Task requirements
Substitute "Directive" for "Instruction" everywhere in the material below, and write out every line again with nothing else changed.

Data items
::::

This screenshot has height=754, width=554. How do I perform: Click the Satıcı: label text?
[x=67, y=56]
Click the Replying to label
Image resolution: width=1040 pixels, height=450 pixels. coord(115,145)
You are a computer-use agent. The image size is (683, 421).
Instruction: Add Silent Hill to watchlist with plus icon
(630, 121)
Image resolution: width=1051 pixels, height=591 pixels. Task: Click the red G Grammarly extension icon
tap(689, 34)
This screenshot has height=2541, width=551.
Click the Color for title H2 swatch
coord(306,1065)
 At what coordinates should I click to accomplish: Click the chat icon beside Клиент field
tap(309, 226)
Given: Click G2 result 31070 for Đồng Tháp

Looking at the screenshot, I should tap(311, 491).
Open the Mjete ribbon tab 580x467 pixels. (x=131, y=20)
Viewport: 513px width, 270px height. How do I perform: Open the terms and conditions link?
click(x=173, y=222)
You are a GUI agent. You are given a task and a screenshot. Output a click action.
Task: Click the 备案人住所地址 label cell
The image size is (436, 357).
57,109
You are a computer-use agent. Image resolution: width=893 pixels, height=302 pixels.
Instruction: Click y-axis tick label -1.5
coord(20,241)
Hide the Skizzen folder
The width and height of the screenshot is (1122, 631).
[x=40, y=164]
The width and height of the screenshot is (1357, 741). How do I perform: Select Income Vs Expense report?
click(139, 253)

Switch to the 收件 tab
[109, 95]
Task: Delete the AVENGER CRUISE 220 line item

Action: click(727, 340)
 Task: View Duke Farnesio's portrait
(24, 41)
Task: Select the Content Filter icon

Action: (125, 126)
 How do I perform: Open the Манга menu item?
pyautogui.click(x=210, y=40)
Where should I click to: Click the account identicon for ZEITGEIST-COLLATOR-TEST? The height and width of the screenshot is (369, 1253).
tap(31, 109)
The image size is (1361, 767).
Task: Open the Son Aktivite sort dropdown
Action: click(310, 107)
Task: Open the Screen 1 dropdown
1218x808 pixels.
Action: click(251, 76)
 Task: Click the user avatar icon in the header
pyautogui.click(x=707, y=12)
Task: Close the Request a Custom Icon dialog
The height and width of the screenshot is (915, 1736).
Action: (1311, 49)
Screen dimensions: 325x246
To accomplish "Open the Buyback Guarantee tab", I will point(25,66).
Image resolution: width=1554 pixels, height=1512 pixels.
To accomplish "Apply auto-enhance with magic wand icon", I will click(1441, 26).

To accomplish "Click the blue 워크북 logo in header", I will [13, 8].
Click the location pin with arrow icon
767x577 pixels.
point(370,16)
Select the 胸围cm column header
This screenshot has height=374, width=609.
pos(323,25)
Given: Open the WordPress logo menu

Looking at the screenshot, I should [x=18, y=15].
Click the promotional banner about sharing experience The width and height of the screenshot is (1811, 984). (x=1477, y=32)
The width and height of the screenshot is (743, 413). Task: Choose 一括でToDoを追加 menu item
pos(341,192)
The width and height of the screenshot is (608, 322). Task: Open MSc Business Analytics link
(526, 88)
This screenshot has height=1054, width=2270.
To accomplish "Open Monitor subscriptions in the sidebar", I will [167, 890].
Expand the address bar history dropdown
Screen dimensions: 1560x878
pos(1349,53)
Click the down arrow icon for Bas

::::

The output
This screenshot has height=754, width=554. How do I perform: Click the Satıcı: label text?
[x=67, y=56]
Click the Replying to label
Image resolution: width=1040 pixels, height=450 pixels. coord(115,145)
You are a computer-use agent. The image size is (683, 421).
Directive: Add Silent Hill to watchlist with plus icon
(630, 121)
Image resolution: width=1051 pixels, height=591 pixels. Task: Click the red G Grammarly extension icon
tap(689, 34)
This screenshot has height=2541, width=551.
Click the Color for title H2 swatch
coord(306,1065)
 At what coordinates should I click to accomplish: Click the chat icon beside Клиент field
tap(309, 226)
Given: Click G2 result 31070 for Đồng Tháp

Looking at the screenshot, I should tap(311, 491).
Open the Mjete ribbon tab 580x467 pixels. (x=131, y=20)
Viewport: 513px width, 270px height. How do I perform: Open the terms and conditions link?
click(x=173, y=222)
You are a GUI agent. You are given a task and a screenshot. Output a click action.
Task: Click the 备案人住所地址 label cell
The image size is (436, 357).
57,109
You are a computer-use agent. Image resolution: width=893 pixels, height=302 pixels.
Directive: Click y-axis tick label -1.5
coord(20,241)
Hide the Skizzen folder
The width and height of the screenshot is (1122, 631).
[x=40, y=164]
The width and height of the screenshot is (1357, 741). How do I perform: Select Income Vs Expense report?
click(139, 253)

Switch to the 收件 tab
[109, 95]
Task: Delete the AVENGER CRUISE 220 line item

Action: click(727, 340)
 Task: View Duke Farnesio's portrait
(24, 41)
Task: Select the Content Filter icon

Action: (125, 126)
 How do I perform: Open the Манга menu item?
pyautogui.click(x=210, y=40)
Where should I click to: Click the account identicon for ZEITGEIST-COLLATOR-TEST? The height and width of the screenshot is (369, 1253).
tap(31, 109)
The image size is (1361, 767).
Task: Open the Son Aktivite sort dropdown
Action: click(310, 107)
Task: Open the Screen 1 dropdown
1218x808 pixels.
Action: click(251, 76)
 Task: Click the user avatar icon in the header
pyautogui.click(x=707, y=12)
Task: Close the Request a Custom Icon dialog
The height and width of the screenshot is (915, 1736).
Action: (1311, 49)
Screen dimensions: 325x246
To accomplish "Open the Buyback Guarantee tab", I will point(25,66).
Image resolution: width=1554 pixels, height=1512 pixels.
To accomplish "Apply auto-enhance with magic wand icon", I will click(1441, 26).

To accomplish "Click the blue 워크북 logo in header", I will [13, 8].
Click the location pin with arrow icon
767x577 pixels.
point(370,16)
Select the 胸围cm column header
This screenshot has height=374, width=609.
pos(323,25)
Given: Open the WordPress logo menu

Looking at the screenshot, I should [x=18, y=15].
Click the promotional banner about sharing experience The width and height of the screenshot is (1811, 984). (x=1477, y=32)
The width and height of the screenshot is (743, 413). Task: Choose 一括でToDoを追加 menu item
pos(341,192)
The width and height of the screenshot is (608, 322). Task: Open MSc Business Analytics link
(526, 88)
This screenshot has height=1054, width=2270.
To accomplish "Open Monitor subscriptions in the sidebar", I will [167, 890].
Expand the address bar history dropdown
Screen dimensions: 1560x878
pos(1349,53)
Click the down arrow icon for Bas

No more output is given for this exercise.